La région en manque d’entreprises à reprendre
Alors que les créations d’entreprise battent leur plein, les reprises accusent un ralenti à cause d’un déséquilibre avéré entre l’offre et la demande. Franck Lamotte, directeur M&A Hauts-de-France auprès d’In Extenso Finance & Transmission, apporte quelques éléments d’éclairage sur ce constat.
Ce ne sont pas les repreneurs qui manquent mais bien les entreprises. En 2016, 54 entreprises régionales ont changé de main (contre 55 en 2015 – source CFNews). Un chiffre assez faible, même s’il est minoré car reposant sur du déclaratif, si on le compare aux 32 895 entreprises créées en 2016. Au niveau national1, sur 75 000 cessions par an, 15 000 concernent les artisans et commerçants ; 45 000, les TPE de moins de 10 salariés ; et 15 000, les PME et ETI. La probabilité de cession dépend davantage de la taille de l’effectif que de l’âge du dirigeant : pour les entreprises de 10 à 49 salariés, le taux de cession s’élève à 3,8%, à 7,5% pour les entreprises de 50 à 99 salariés, à 9,7% pour les entreprises de 100 à 249 salariés et 15% pour les groupes de plus de 250 salariés. Surtout, un repreneur a en général un bon bagage derrière lui et dispose de fonds personnels indispensables : 46% des repreneurs personnes physiques mettent entre 200 000 et 400 000 € sur la table. «Il est plus coûteux de reprendre une entreprise que d’en créer une, mais c’est aussi plus rassurant car le futur dirigeant reprend des clients et un savoir-faire», explique Franck Lamotte. Ce qui explique aussi le profil des repreneurs, souvent âgés entre 40 et 50 ans, disposant d’une expérience significative en entreprise. Sur les 70 repreneurs reçus ces derniers mois par In Extenso en Hauts-de-France, 41% se tournent vers l’industrie, 31% vers la distribution, 27% dans l’agroalimentaire et 6% dans le BTP. «En général, la recherche se limite à un périmètre d’une heure autour de Lille, il y a donc peu d’entreprises à revendre dans un périmètre restreint. Le phénomène n’est pas nouveau, les repreneurs ont des difficultés à trouver une cible. C’est frustrant pour eux comme pour nous. Certains repartent dans le salariat à contrecœur», détaille Franck Lamotte.

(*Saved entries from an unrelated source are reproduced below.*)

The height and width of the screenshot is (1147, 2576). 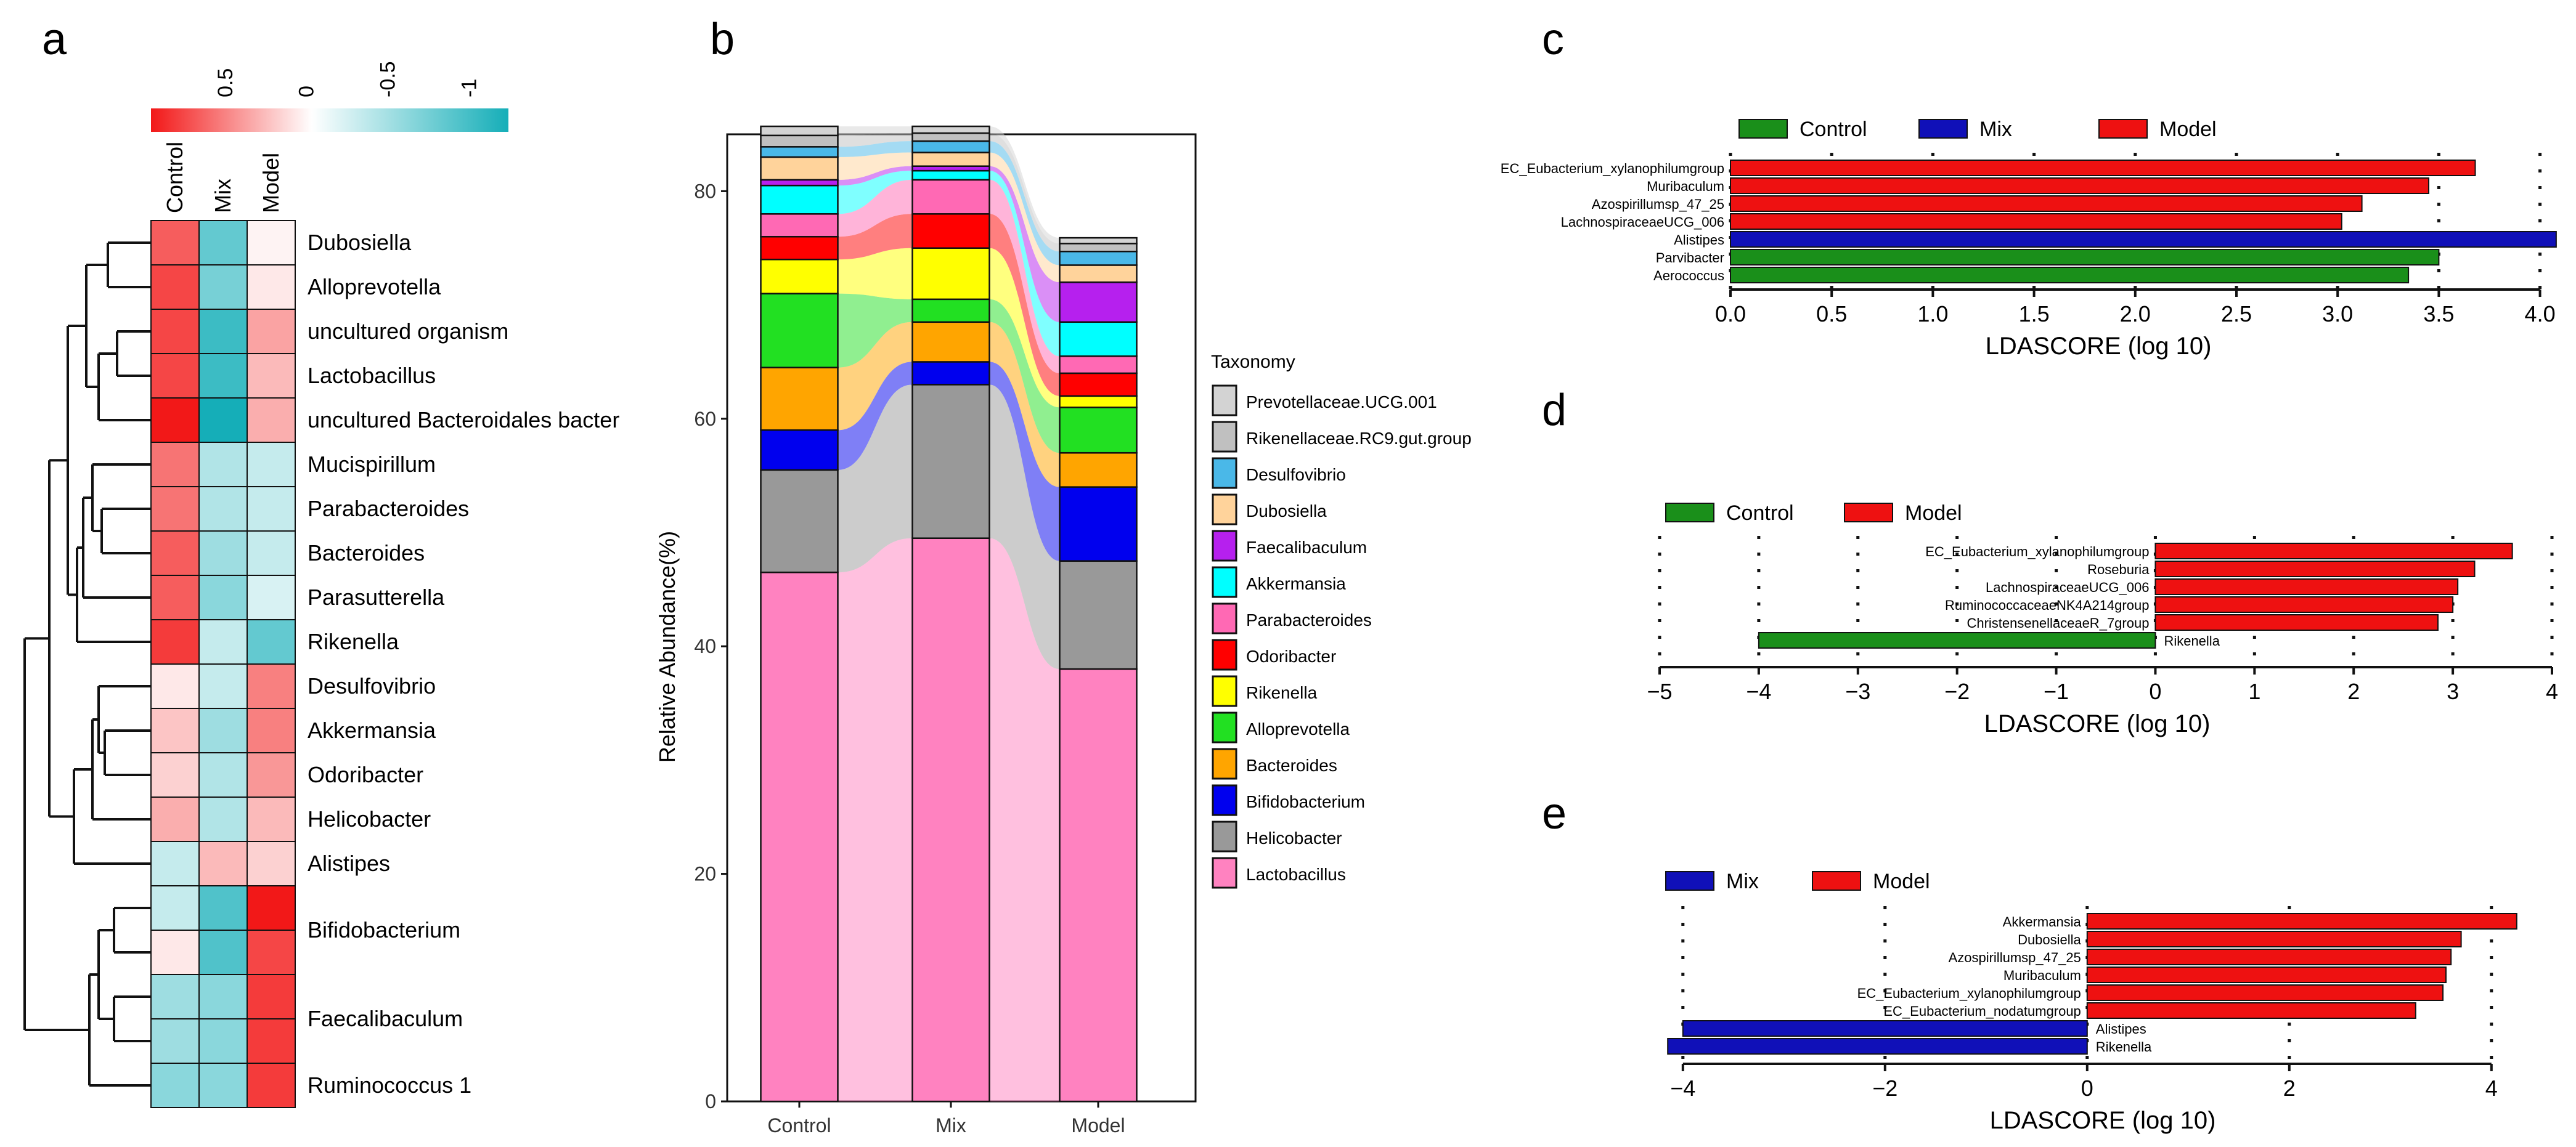 I want to click on lda-bar-label: Roseburia, so click(x=2118, y=570). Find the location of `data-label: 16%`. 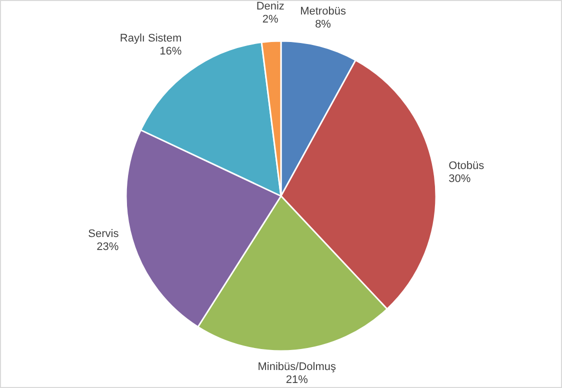

data-label: 16% is located at coordinates (171, 52).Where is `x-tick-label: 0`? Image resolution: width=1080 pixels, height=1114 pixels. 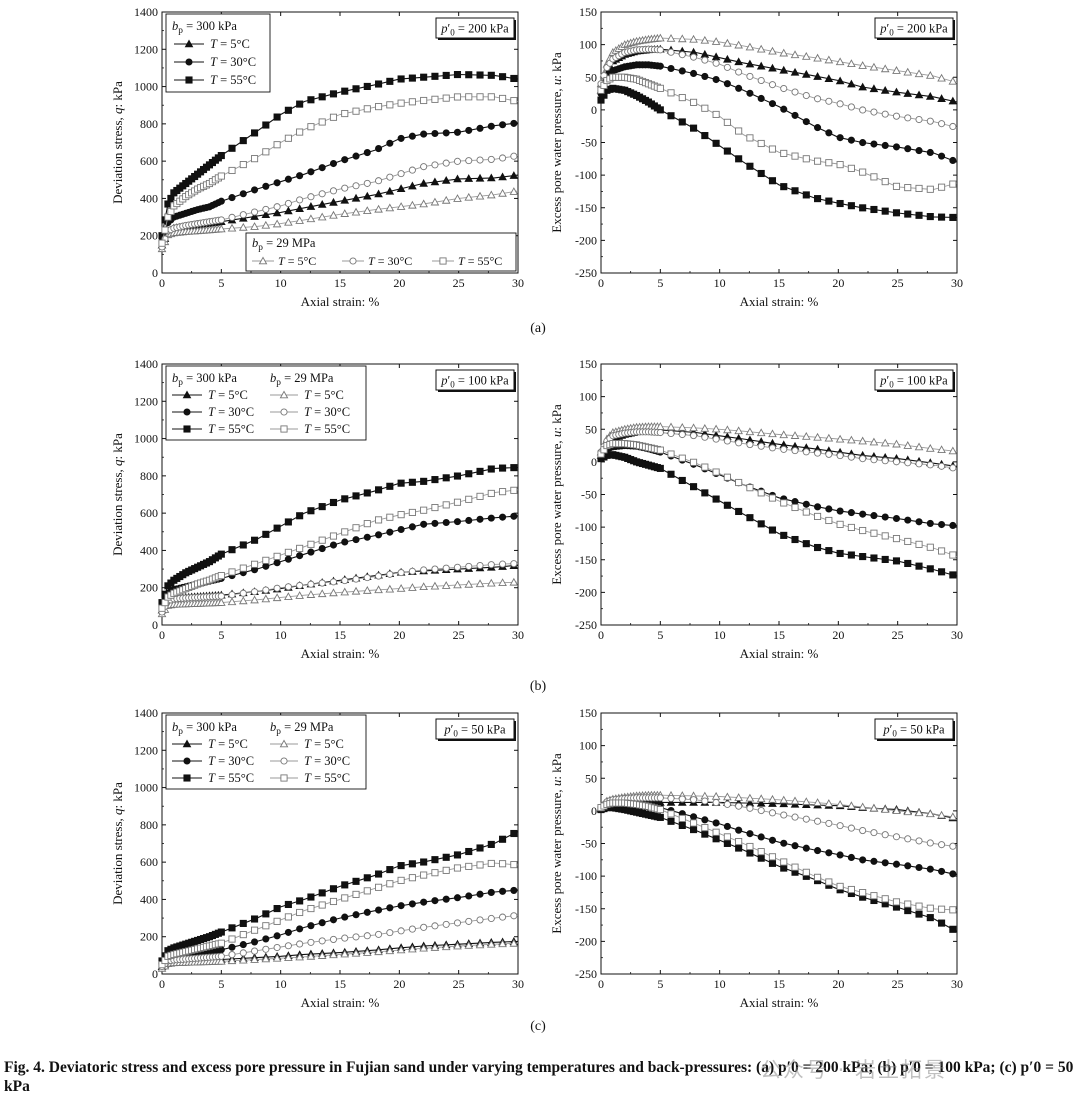
x-tick-label: 0 is located at coordinates (601, 984).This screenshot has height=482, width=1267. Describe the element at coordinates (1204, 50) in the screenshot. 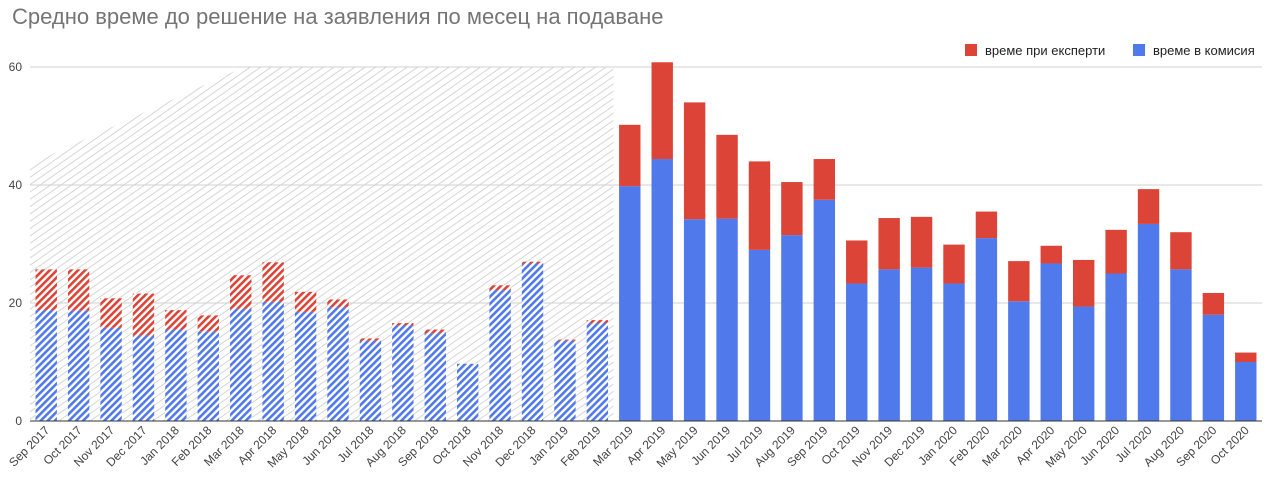

I see `legend-label: време в комисия` at that location.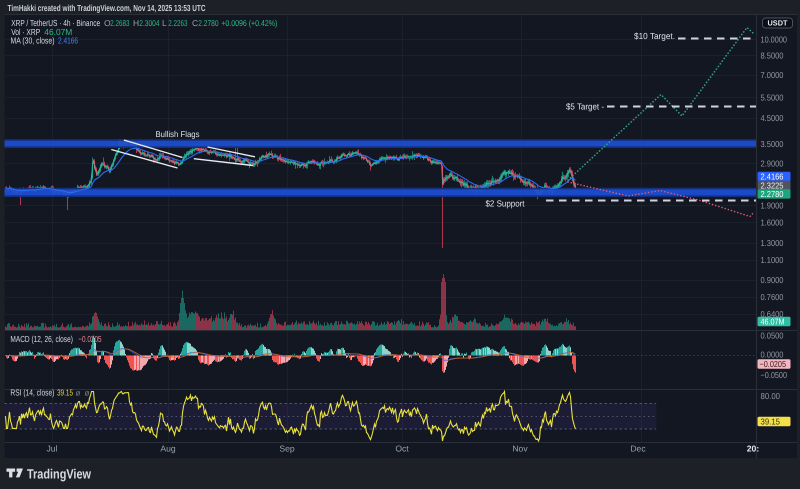 The image size is (800, 489). What do you see at coordinates (168, 448) in the screenshot?
I see `svg-text: Aug` at bounding box center [168, 448].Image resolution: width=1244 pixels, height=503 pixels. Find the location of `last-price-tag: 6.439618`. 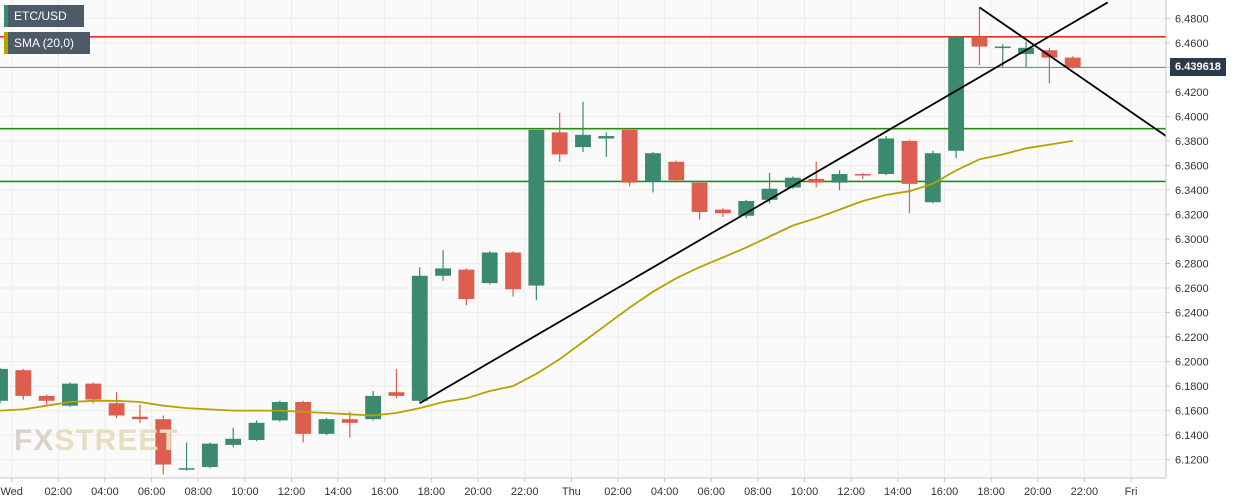

last-price-tag: 6.439618 is located at coordinates (1198, 68).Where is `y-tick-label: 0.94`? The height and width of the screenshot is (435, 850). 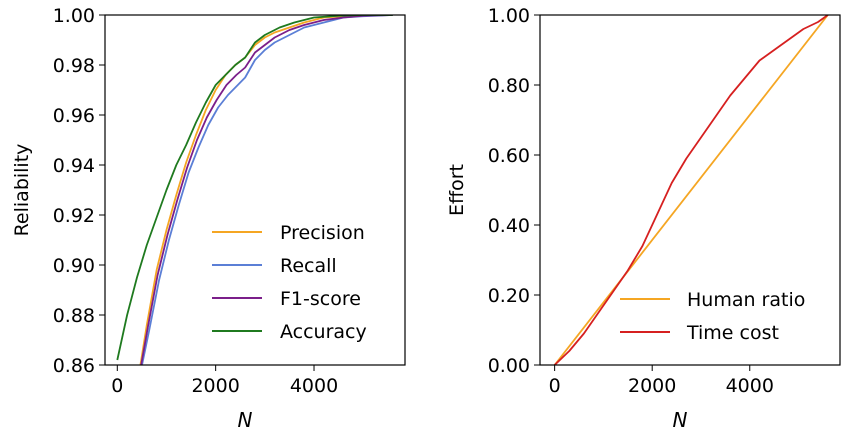 y-tick-label: 0.94 is located at coordinates (74, 166).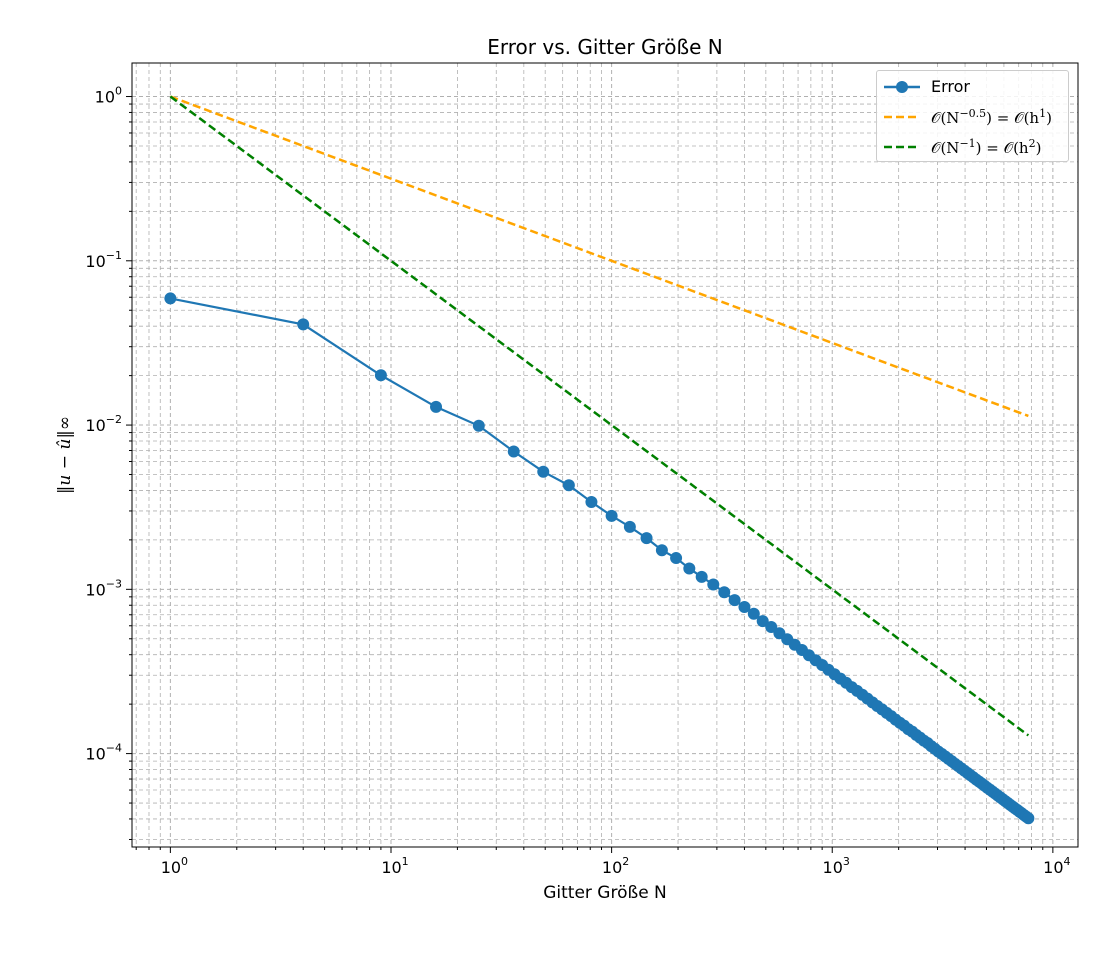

Faute de trouver un repreneur «personne physique», les cédants se tournent vers des personnes morales, non sans une certaine appréhension concernant les restructurations ou les licenciements, même si cela signe la garantie d’une reprise de l’entreprise à un meilleur prix. Lors de la cession, 54% des cédants vont privilégier la qualité du repreneur ; 41%, la pérennité ; 30%, un prix plus élevé ;et 23%, la préservation de l’emploi. S’il ne semble pas manquer de repreneurs, les cédants restent malgré tout frileux à l’idée de «laisser» leur entreprise : trois dirigeants disent vouloir céder, mais seulement un le fait réellement…
Mieux encourager la reprise ? «Il y a une méconnaissance du process de cession qui semble complexe. Les repreneurs peuvent être accompagnés. La fiscalité française est un frein, mais elle est favorable pour les cédants qui partent à la retraite, c’est même la plus favorable d’Europe (ndlr : abattements spécifiques , 500 000 € et 85%, réduction de l’impôt sur le revenu de 18% des sommes investies, exonération possible de l’impôt de la solidarité sur la fortune, exonération d’impôt de deux ans pour la reprise d’une entreprise industrielle en difficulté ou en zone de revitalisation rurale…)», poursuit Franck Lamotte, non sans souligner le manque d’aides propres à la reprise d’entreprise alors que celles à la création sont multiples. Il faut savoir qu’une cession engage en moyenne 27 emplois pour une PME et deux salariés pour une TPE.
- Source Observatoire BPCE – cession transmission.